The MediaPipe Tasks documentation covers installation, initialization, and a working demo. It does not cover what happens when you try to ship a production app. Six months of building CareSpace AI — a real-time physiotherapy app that runs pose detection at 30fps on every frame — filled in those gaps.
Here's what the docs leave out.
AVCaptureSession setup that actually works
The docs show a generic camera setup. This is the production-tuned configuration that keeps latency low and prevents dropped frames:
class CameraManager: NSObject {
private let captureSession = AVCaptureSession()
private let videoOutput = AVCaptureVideoDataOutput()
private let processingQueue = DispatchQueue(label: "com.app.camera", qos: .userInitiated)
func configure() throws {
captureSession.beginConfiguration()
// VGA is the MediaPipe sweet spot — higher resolution adds latency without accuracy gains
captureSession.sessionPreset = .vga640x480
guard let device = AVCaptureDevice.default(.builtInWideAngleCamera, for: .video, position: .front),
let input = try? AVCaptureDeviceInput(device: device) else {
throw CameraError.deviceUnavailable
}
captureSession.addInput(input)
// Lock frame rate — variable frame rate causes timestamp jitter in MediaPipe
try device.lockForConfiguration()
device.activeVideoMinFrameDuration = CMTime(value: 1, timescale: 30)
device.activeVideoMaxFrameDuration = CMTime(value: 1, timescale: 30)
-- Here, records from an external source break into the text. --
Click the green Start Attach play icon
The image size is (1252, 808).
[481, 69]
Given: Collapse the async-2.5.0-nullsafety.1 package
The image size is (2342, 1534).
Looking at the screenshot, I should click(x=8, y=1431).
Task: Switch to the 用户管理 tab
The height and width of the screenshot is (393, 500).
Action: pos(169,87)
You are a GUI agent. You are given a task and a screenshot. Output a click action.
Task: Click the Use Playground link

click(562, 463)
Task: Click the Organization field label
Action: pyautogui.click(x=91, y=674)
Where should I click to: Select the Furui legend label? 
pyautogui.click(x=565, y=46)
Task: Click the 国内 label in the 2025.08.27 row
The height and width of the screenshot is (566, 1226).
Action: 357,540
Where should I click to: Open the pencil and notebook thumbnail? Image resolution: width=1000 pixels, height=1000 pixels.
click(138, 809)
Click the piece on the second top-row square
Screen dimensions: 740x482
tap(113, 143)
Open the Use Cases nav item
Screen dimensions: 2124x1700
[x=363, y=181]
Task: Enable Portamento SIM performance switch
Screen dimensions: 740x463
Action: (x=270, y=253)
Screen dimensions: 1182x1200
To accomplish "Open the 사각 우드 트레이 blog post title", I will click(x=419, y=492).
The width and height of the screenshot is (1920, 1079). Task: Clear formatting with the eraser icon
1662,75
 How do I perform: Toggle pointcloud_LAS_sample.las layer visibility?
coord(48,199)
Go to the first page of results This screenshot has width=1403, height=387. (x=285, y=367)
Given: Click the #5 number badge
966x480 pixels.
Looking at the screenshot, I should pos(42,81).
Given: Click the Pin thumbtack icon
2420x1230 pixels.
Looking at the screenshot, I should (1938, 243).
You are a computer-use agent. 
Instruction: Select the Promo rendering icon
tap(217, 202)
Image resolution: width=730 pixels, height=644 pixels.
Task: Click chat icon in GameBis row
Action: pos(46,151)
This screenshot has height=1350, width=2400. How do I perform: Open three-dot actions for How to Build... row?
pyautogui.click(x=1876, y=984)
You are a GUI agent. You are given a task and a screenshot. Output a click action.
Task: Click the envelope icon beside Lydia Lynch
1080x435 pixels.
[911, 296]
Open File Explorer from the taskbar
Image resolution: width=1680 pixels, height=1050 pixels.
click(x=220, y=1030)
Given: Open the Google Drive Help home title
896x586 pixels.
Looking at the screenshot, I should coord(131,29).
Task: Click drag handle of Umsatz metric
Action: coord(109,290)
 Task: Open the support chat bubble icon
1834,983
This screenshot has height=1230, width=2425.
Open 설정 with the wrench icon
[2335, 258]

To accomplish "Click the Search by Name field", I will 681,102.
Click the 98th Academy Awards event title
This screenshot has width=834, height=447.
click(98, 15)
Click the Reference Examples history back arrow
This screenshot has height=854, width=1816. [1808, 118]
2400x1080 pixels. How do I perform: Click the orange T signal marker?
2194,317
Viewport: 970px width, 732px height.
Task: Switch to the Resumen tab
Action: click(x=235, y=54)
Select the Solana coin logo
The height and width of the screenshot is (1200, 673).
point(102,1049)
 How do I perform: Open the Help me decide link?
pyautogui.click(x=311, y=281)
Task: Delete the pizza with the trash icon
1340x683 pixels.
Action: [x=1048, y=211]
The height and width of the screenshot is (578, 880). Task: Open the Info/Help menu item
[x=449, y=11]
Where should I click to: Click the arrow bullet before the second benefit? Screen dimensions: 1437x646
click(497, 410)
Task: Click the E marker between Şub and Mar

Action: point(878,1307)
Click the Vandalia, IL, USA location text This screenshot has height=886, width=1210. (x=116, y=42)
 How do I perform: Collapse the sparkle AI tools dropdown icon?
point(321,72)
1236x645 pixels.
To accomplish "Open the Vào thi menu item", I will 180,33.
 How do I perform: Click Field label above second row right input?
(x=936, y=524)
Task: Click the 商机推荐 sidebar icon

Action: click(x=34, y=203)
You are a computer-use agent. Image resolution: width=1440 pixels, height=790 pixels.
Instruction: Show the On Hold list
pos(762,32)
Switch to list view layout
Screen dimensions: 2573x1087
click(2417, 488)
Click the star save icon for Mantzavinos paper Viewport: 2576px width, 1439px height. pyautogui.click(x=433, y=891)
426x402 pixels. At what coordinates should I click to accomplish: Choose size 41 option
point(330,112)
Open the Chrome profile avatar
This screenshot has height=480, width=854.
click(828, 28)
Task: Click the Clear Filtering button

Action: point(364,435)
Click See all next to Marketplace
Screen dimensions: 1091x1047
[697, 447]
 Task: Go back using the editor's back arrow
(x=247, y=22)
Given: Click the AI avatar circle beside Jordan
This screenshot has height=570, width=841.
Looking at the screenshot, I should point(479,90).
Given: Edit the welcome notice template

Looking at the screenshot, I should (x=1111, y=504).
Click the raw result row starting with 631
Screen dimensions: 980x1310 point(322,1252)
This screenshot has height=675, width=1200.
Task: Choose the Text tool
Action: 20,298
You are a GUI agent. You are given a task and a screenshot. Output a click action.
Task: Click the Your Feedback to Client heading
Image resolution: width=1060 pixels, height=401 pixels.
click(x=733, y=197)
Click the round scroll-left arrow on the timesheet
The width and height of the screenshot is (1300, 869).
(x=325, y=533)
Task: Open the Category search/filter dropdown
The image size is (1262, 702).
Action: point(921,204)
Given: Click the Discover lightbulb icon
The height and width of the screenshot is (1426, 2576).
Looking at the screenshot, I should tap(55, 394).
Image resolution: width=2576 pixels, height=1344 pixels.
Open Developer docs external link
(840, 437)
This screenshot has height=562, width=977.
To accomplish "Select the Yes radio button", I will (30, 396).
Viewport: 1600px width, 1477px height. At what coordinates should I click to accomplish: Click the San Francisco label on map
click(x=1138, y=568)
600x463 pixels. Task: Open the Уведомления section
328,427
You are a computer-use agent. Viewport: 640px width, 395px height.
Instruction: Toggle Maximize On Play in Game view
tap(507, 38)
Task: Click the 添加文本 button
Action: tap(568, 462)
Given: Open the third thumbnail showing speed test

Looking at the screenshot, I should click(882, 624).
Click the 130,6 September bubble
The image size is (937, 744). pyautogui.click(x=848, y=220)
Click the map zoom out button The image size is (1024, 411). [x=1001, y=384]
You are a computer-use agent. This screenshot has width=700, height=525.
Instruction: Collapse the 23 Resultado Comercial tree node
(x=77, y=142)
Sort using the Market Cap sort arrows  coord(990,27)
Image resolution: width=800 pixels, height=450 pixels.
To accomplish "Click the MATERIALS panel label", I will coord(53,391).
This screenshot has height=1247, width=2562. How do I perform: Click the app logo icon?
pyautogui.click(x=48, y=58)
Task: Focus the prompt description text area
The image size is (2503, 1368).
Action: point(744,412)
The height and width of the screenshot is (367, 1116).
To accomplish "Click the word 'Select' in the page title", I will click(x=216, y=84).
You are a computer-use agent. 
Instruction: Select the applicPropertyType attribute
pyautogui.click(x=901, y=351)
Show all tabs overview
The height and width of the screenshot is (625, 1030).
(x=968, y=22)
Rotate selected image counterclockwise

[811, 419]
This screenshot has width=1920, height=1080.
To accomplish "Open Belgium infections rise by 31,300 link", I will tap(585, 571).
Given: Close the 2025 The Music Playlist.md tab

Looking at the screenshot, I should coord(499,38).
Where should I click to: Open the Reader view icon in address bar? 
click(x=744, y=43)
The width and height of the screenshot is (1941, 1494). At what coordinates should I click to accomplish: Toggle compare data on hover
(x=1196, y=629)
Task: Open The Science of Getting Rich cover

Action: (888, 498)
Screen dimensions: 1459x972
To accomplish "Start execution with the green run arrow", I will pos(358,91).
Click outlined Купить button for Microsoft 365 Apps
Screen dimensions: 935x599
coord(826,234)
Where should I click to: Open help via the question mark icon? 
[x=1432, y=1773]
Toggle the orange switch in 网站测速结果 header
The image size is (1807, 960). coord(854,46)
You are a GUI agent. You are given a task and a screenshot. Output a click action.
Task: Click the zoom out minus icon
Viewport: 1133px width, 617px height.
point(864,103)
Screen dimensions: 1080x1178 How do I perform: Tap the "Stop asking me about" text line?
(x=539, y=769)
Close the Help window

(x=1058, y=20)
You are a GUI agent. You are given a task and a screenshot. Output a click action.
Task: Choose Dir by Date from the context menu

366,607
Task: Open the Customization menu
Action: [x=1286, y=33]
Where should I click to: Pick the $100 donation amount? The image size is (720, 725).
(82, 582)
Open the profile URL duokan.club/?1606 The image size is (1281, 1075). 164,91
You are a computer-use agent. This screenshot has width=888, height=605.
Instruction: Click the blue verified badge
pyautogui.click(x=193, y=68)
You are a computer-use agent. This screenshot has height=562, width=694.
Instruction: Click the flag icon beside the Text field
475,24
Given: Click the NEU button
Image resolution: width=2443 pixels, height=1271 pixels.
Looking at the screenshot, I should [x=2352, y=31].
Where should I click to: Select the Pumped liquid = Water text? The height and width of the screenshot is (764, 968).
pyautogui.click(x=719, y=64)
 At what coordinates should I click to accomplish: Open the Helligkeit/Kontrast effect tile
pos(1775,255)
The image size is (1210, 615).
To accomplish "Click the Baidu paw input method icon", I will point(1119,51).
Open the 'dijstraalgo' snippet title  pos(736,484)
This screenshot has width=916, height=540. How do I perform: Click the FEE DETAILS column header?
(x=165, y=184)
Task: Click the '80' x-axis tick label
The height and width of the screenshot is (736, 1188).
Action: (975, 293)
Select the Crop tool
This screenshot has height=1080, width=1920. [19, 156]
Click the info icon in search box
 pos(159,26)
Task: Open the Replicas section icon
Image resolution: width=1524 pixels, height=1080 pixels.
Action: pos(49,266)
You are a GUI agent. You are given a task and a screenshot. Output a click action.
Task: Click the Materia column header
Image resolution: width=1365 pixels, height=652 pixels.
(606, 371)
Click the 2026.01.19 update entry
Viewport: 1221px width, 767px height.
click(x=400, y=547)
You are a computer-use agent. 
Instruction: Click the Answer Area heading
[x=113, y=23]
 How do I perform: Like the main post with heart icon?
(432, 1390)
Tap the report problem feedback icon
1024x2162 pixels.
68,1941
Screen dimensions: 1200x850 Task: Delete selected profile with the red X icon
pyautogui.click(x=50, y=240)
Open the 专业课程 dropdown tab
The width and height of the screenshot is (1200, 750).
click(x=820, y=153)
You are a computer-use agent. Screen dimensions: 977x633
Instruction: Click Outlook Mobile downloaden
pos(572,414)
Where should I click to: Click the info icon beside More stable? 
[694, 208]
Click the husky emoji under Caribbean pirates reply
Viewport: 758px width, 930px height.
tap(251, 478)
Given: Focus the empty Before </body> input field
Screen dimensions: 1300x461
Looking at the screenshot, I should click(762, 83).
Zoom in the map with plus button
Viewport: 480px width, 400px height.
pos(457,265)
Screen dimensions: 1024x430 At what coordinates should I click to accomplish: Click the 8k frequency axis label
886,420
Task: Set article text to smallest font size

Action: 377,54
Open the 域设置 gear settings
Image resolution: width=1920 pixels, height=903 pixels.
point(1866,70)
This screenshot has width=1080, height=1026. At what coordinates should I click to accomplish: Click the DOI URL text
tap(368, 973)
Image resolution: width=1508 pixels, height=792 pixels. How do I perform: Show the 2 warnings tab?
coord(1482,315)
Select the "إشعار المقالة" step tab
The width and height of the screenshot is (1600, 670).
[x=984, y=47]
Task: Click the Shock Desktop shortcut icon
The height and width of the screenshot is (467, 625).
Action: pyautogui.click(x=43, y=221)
device.unlockForConfiguration()
// BGRA is what MediaPipe expects — do not use MJPEG or YUV without conversion
videoOutput.videoSettings = [
kCVPixelBufferPixelFormatTypeKey as String: kCVPixelFormatType_32BGRA
]
videoOutput.alwaysDiscardsLateVideoFrames = true
videoOutput.setSampleBufferDelegate(self, queue: processingQueue)
captureSession.addOutput(videoOutput)
captureSession.commitConfiguration()
}
}
Two things that aren't obvious: frame rate locking and pixel format. Without frame rate locking, AVFoundation's automatic frame rate control kicks in when the CPU is under load — and sends MediaPipe frames with inconsistent timestamps, which breaks temporal smoothing. Without kCVPixelFormatType_32BGRA, you're doing an implicit conversion on every frame.
GPU vs CPU delegate — it's not what you think
The docs say: "Use GPU delegate for better performance." That's true for benchmarks. In production, it's more complicated.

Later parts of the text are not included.